▶ _PROVIDED MATERIAL_:
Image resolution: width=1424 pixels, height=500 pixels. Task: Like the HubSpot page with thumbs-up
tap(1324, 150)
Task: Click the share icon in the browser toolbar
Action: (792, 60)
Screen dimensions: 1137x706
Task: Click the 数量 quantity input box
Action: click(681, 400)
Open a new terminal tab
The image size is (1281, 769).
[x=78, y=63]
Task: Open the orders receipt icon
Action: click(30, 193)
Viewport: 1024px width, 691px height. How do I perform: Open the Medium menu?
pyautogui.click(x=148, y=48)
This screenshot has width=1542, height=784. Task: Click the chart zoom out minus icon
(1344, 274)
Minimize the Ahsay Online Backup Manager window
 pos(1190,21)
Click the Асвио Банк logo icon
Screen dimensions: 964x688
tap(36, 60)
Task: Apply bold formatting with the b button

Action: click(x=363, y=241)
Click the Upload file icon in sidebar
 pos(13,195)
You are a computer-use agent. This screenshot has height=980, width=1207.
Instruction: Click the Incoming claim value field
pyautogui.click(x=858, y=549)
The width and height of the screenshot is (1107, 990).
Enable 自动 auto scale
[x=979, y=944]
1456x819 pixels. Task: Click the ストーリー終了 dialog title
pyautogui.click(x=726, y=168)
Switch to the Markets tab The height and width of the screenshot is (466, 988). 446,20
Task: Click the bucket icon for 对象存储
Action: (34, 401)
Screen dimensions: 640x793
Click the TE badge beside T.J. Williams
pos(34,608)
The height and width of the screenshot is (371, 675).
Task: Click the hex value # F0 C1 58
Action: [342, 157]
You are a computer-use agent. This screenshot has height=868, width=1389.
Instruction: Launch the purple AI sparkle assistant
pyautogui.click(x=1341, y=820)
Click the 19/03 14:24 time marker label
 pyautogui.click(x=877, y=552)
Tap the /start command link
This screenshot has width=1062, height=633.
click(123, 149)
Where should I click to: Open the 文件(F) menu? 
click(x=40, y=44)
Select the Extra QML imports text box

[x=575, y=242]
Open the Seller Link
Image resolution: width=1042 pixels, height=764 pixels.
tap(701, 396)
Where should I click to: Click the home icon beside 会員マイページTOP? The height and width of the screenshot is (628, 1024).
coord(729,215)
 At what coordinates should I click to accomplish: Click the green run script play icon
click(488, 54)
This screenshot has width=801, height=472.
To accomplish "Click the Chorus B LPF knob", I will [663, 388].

▶ _TASK STATEMENT_:
When you answer, return the records above exactly as they stand.

▶ _ANSWER FOR THIS EXERCISE_:
Image resolution: width=1424 pixels, height=500 pixels. Task: Like the HubSpot page with thumbs-up
tap(1324, 150)
Task: Click the share icon in the browser toolbar
Action: (792, 60)
Screen dimensions: 1137x706
Task: Click the 数量 quantity input box
Action: click(681, 400)
Open a new terminal tab
The image size is (1281, 769).
[x=78, y=63]
Task: Open the orders receipt icon
Action: click(30, 193)
Viewport: 1024px width, 691px height. How do I perform: Open the Medium menu?
pyautogui.click(x=148, y=48)
This screenshot has width=1542, height=784. Task: Click the chart zoom out minus icon
(1344, 274)
Minimize the Ahsay Online Backup Manager window
 pos(1190,21)
Click the Асвио Банк logo icon
Screen dimensions: 964x688
tap(36, 60)
Task: Apply bold formatting with the b button

Action: click(x=363, y=241)
Click the Upload file icon in sidebar
 pos(13,195)
You are a computer-use agent. This screenshot has height=980, width=1207.
Instruction: Click the Incoming claim value field
pyautogui.click(x=858, y=549)
The width and height of the screenshot is (1107, 990).
Enable 自动 auto scale
[x=979, y=944]
1456x819 pixels. Task: Click the ストーリー終了 dialog title
pyautogui.click(x=726, y=168)
Switch to the Markets tab The height and width of the screenshot is (466, 988). 446,20
Task: Click the bucket icon for 对象存储
Action: (34, 401)
Screen dimensions: 640x793
Click the TE badge beside T.J. Williams
pos(34,608)
The height and width of the screenshot is (371, 675).
Task: Click the hex value # F0 C1 58
Action: [342, 157]
You are a computer-use agent. This screenshot has height=868, width=1389.
Instruction: Launch the purple AI sparkle assistant
pyautogui.click(x=1341, y=820)
Click the 19/03 14:24 time marker label
 pyautogui.click(x=877, y=552)
Tap the /start command link
This screenshot has width=1062, height=633.
click(123, 149)
Where should I click to: Open the 文件(F) menu? 
click(x=40, y=44)
Select the Extra QML imports text box

[x=575, y=242]
Open the Seller Link
Image resolution: width=1042 pixels, height=764 pixels.
tap(701, 396)
Where should I click to: Click the home icon beside 会員マイページTOP? The height and width of the screenshot is (628, 1024).
coord(729,215)
 At what coordinates should I click to accomplish: Click the green run script play icon
click(488, 54)
This screenshot has width=801, height=472.
To accomplish "Click the Chorus B LPF knob", I will [663, 388].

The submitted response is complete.